Их глупое представление о том, что добродетельный человек должен быть счастлив, даже находясь на раскаленной сковороде, не только противоречит всякому здравому смыслу, но является основой той скотской психологии, которая сделала возможными ужасы мученичества. Это поистине зверская психология, потому что, задавшись целью сделать человека духовно сверхчеловеком, она кончает тем, что делает его физическим и духовным уродом.
— Но я думал, что вы ненавидите людей, ведь вам понравилась пустыня, потому что там никого нет.
— Мне кажется, что человеческая природа нуждается время от времени в одиночестве, ну, вот так же, как ребенку нужно иногда вырваться из школы и побыть наедине со своей матерью. По-моему, на свете слишком мало тихих и уединенных мест, где мы могли бы чувствовать себя в ладу с миром. Я не верю в отвлеченного бога-духа, как не верю в мир абстрактных механических сил. Я знаю, что живу, что весь мир есть нечто живое и из него я черпаю жизнь.
Если вы скажете мне, что вселенная мертва или что это просто исполинская машина, хотя, в сущности, это одно и то же, я скажу вам, что ваши чувства атрофированы. Я ненавижу людей?! Да я люблю их всей душой, когда они не извращены, не объяты жаждой разрушения, разжигаемой в них попами, солдафонами и дельцами. Я скажу вам, Уотертон, я верю в мужчин и женщин. Когда они живут естественно и справедливо, то они самые счастливые и самые прекрасные в мире. Что мне не нравится, так это то, что их гораздо больше, чем нужно для их собственного блага, и что они, поддаваясь насилию или обману, влачат такое жалкое и гибельное существование. Я бы хотел, чтобы они сознавали свое величие и величие мира, в котором живут. Ведь они могли бы создать рай, а они, идиоты, создают Глазго и Питтсбург!
Уотертон засмеялся и покачал головой.
— Вы загадка, Кларендон, и, если в том, что вы говорите, есть какой-нибудь смысл, он Для меня непостижим. Вы должны как-нибудь на досуге объяснить мне все это. Но не пора ли нам восвояси? Трамвай отходит через десять минут, а мне еще надо уложиться и написать несколько писем.

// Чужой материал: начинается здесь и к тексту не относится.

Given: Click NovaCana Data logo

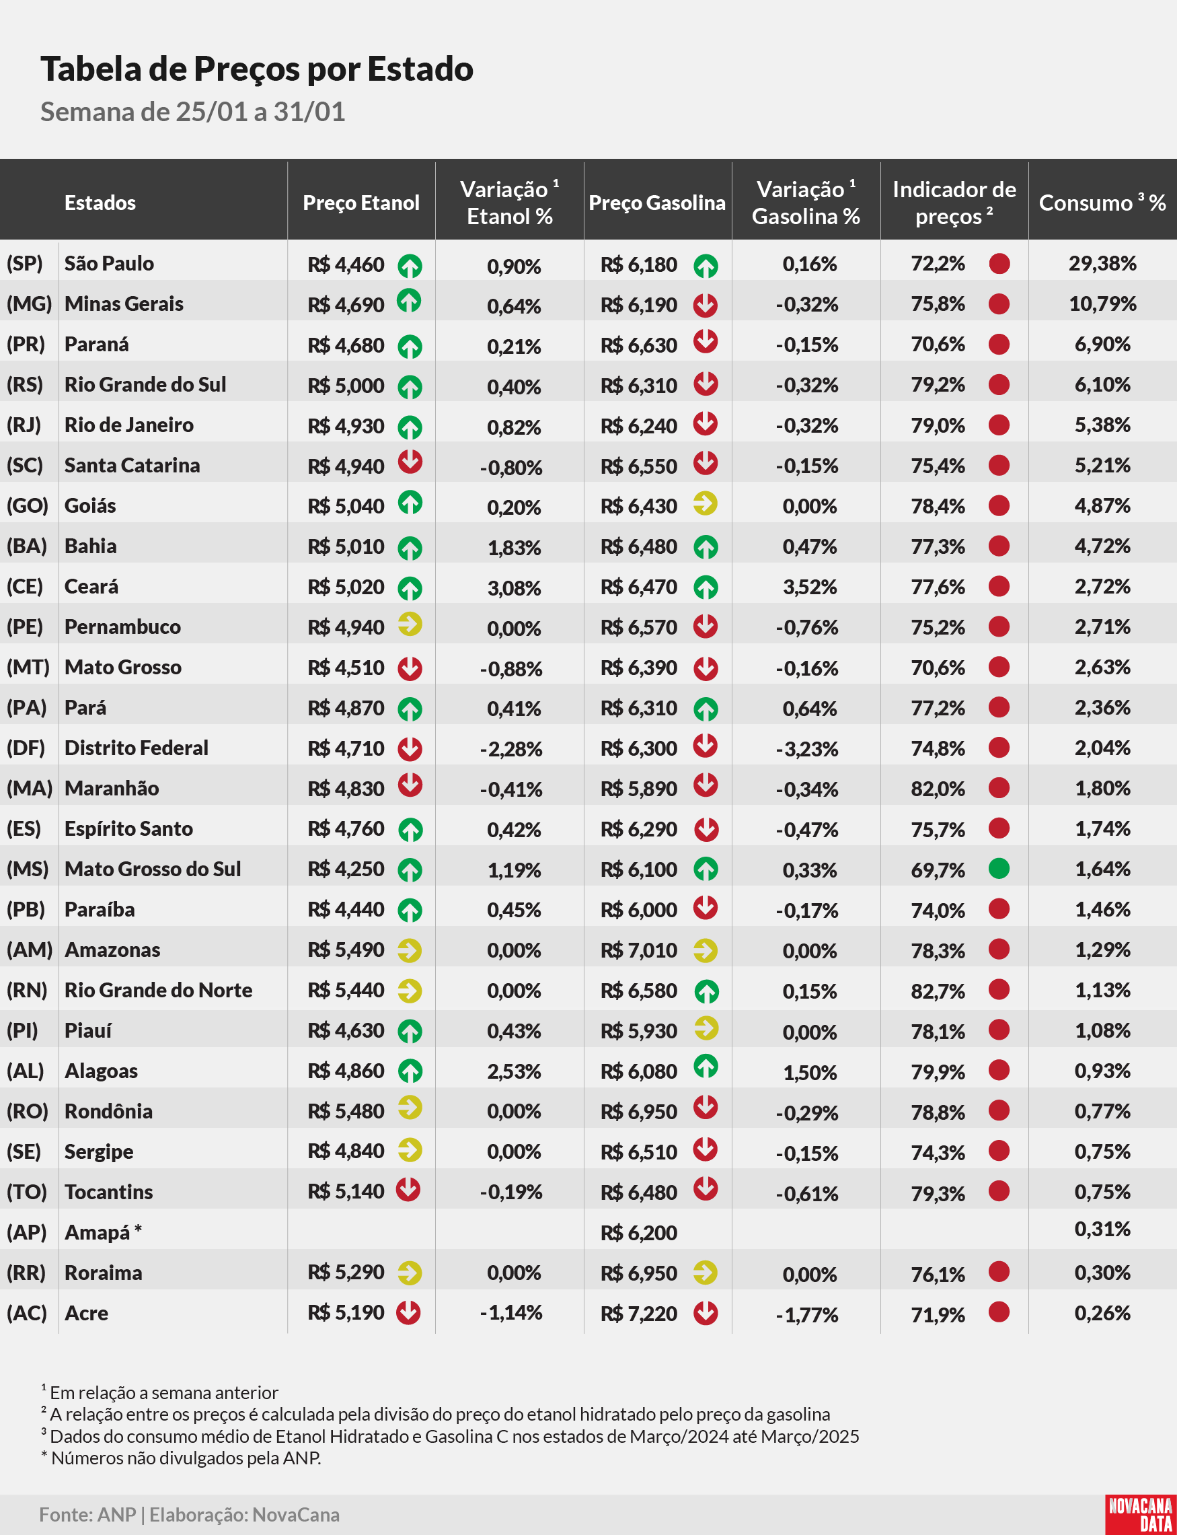Looking at the screenshot, I should point(1140,1514).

Тони не ожидал, что Палермо окажется таким чудесным, и вместо двух дней, которые он предполагал там пробыть, прожил целую неделю. После отличной французской кухни в Тунисе скверная пища и плохое вино были неприятным сюрпризом, но, как сказал себе Тони, его поиски в жизни не были направлены исключительно в сторону гастрономии. Несмотря на шум и ужасную толчею, он с наслаждением бродил по узким улицам Палермо, разглядывал толпу, заходил в палатки и кабачки. Его удивляло слово «gessato», красовавшееся на многих винных бочках, пока он не узнал, что в вино здесь добавляется известь. Тогда ему сразу стал ясен горький упрек Фальстафа: «Мошенники, в этом вине известка!»